While the DOL’s rulemaking has been curtailed, the broader regulatory framework governing advice has not been weakened. Instead, primary oversight shifts back to the SEC and FINRA regimes.

  • Registered Investment Advisers. RIAs remain fully subject to the SEC fiduciary duty, which applies to all investment advice, including IRA rollovers. This duty mandates full and fair disclosure of conflicts of interest and imposes a principles-based, ongoing duty of care and loyalty. Notably, the SEC has consistently maintained that rollover recommendations are fiduciary acts under the Advisers Act.
  • Broker-Dealers. Broker-dealers must continue complying with Reg BI, which applies to recommendations made to retail customers, including IRA rollovers. It requires firms to act in the best interests of the client without prioritizing their own interests over those of the client, and imposes care, disclosure, conflict-of-interest, and compliance obligations on the broker-dealer. Unlike the DOL framework, Reg BI does not depend on fiduciary status under ERISA; it applies directly to the recommendation itself.

Practical Implications: Compliance Must Be Recalibrated, Not Relaxed

Firms should reassess fiduciary determinations under ERISA, maintain robust rollover documentation practices, align supervisory frameworks across regimes, and avoid messaging that suggests reduced obligations. Firms should resist the temptation to treat this decision as a deregulatory event. Instead, it requires a recalibration of compliance frameworks:

  • Reassess Fiduciary Determinations Under ERISA. Firms should reassess how they establish fiduciary status and carefully follow the traditional five-part test. The court’s rejection of the rollover “trigger” means fiduciary status is no longer assumed and must be supported by a facts-and-circumstances analysis.
  • Maintain Rollover Documentation Practices. Even without a DOL-mandated rollover framework, firms should keep documenting fee comparisons, services, and alternatives. These materials are still essential for demonstrating compliance with SEC fiduciary duty and Reg BI.
  • Align Supervisory Frameworks Across Regimes. Existing DOL-oriented processes should not be discarded but rather harmonized with SEC and FINRA requirements.
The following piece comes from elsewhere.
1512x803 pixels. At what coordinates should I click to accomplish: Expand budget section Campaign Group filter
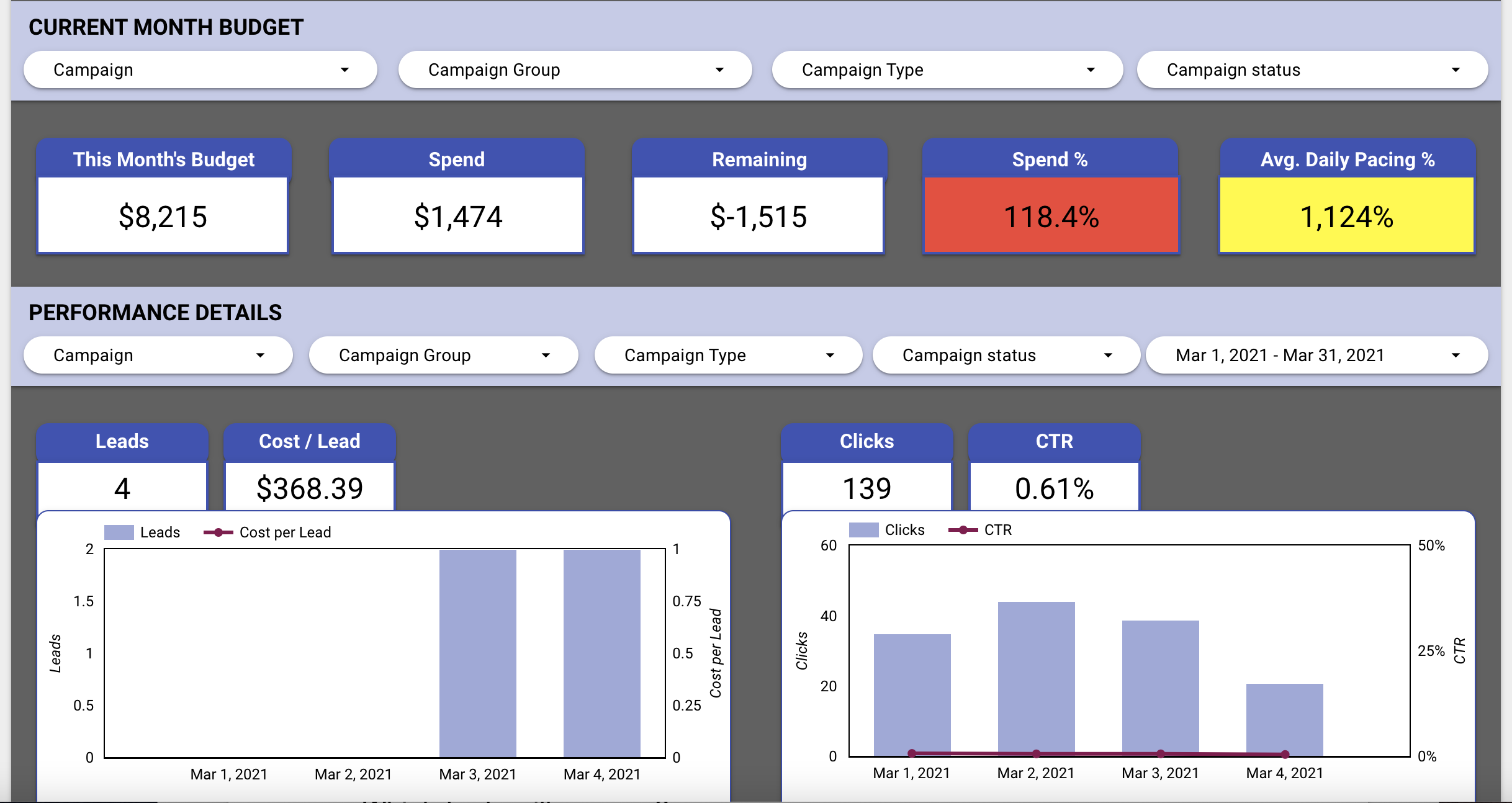point(575,70)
A unified approach helps demonstrate consistency in meeting best interest obligations across different regulatory regimes.
  • Avoid Messaging That Suggests Reduced Obligations. Firms should be careful not to signal a relaxation of standards in internal or external communications. Regulators will probably see any rollback in disclosures or diligence as a compliance weakness rather than an acceptable adjustment.

Key Takeaways for Firms

The Texas decision clarifies, but does not simplify, the regulatory landscape:

  • The Texas court rejected the DOL’s attempt to expand fiduciary status to one-time rollover recommendations, reinforcing the limits of ERISA’s five-part test.
  • PTE 2020-02 remains in effect but applies only where fiduciary status exists under the traditional test.
  • SEC fiduciary duty (for RIAs) and Reg BI (for broker-dealers) continue to govern rollover recommendations, regardless of the DOL rule outcome.
  • Firms should maintain strong rollover analysis and documentation practices, as a matter of fiduciary or best-interests compliance, even absent a DOL mandate.
  • The ruling represents a shift in regulatory authority, not a reduction in regulatory expectations.

Conclusion

The court’s decision represents a jurisdictional reset, not a regulatory retreat. While the DOL’s expansion has been curtailed, the responsibility to act in the client’s best interest remains firmly in place through the SEC and FINRA frameworks. For firms, the path forward is not to scale back compliance, but to refocus it on the correct regulatory authorities, ensuring that rollover recommendations continue to meet the expectations of Reg BI and the Advisers Act fiduciary standard.